─── Working data

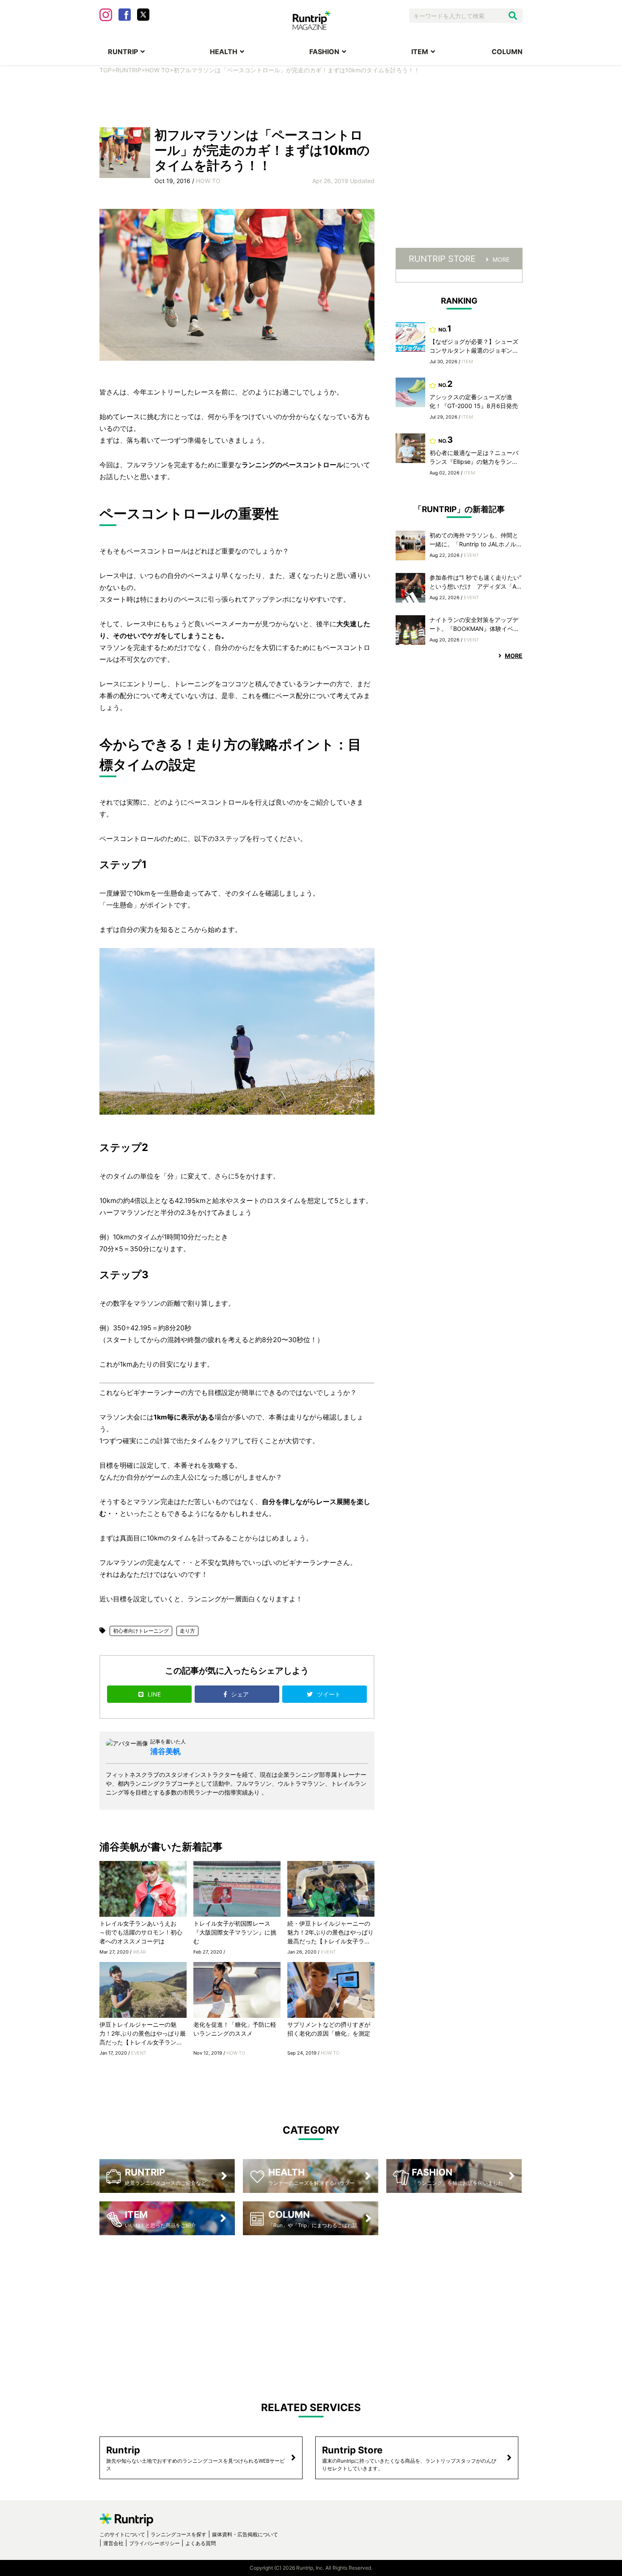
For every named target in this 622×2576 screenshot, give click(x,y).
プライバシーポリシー (154, 2543)
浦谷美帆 (165, 1751)
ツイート (329, 1694)
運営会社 (113, 2543)
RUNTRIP (123, 51)
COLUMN (507, 51)
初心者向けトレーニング (141, 1631)
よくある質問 (200, 2543)
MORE (501, 259)
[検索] (512, 16)
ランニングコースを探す (178, 2534)
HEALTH (223, 51)
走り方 (187, 1631)
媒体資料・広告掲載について (245, 2534)
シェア (240, 1694)
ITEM (419, 51)
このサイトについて (122, 2534)
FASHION (324, 51)
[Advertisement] (311, 100)
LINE (154, 1694)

──────

Task brief: Write the records out once more, exactly as they appear, with no pictures.

Answer section:
For every named target in this 622×2576 screenshot, give click(x,y).
プライバシーポリシー (154, 2543)
浦谷美帆 (165, 1751)
ツイート (329, 1694)
運営会社 (113, 2543)
RUNTRIP (123, 51)
COLUMN (507, 51)
初心者向けトレーニング (141, 1631)
よくある質問 (200, 2543)
MORE (501, 259)
[検索] (512, 16)
ランニングコースを探す (178, 2534)
HEALTH (223, 51)
走り方 (187, 1631)
媒体資料・広告掲載について (245, 2534)
シェア (240, 1694)
ITEM (419, 51)
このサイトについて (122, 2534)
FASHION (324, 51)
[Advertisement] (311, 100)
LINE (154, 1694)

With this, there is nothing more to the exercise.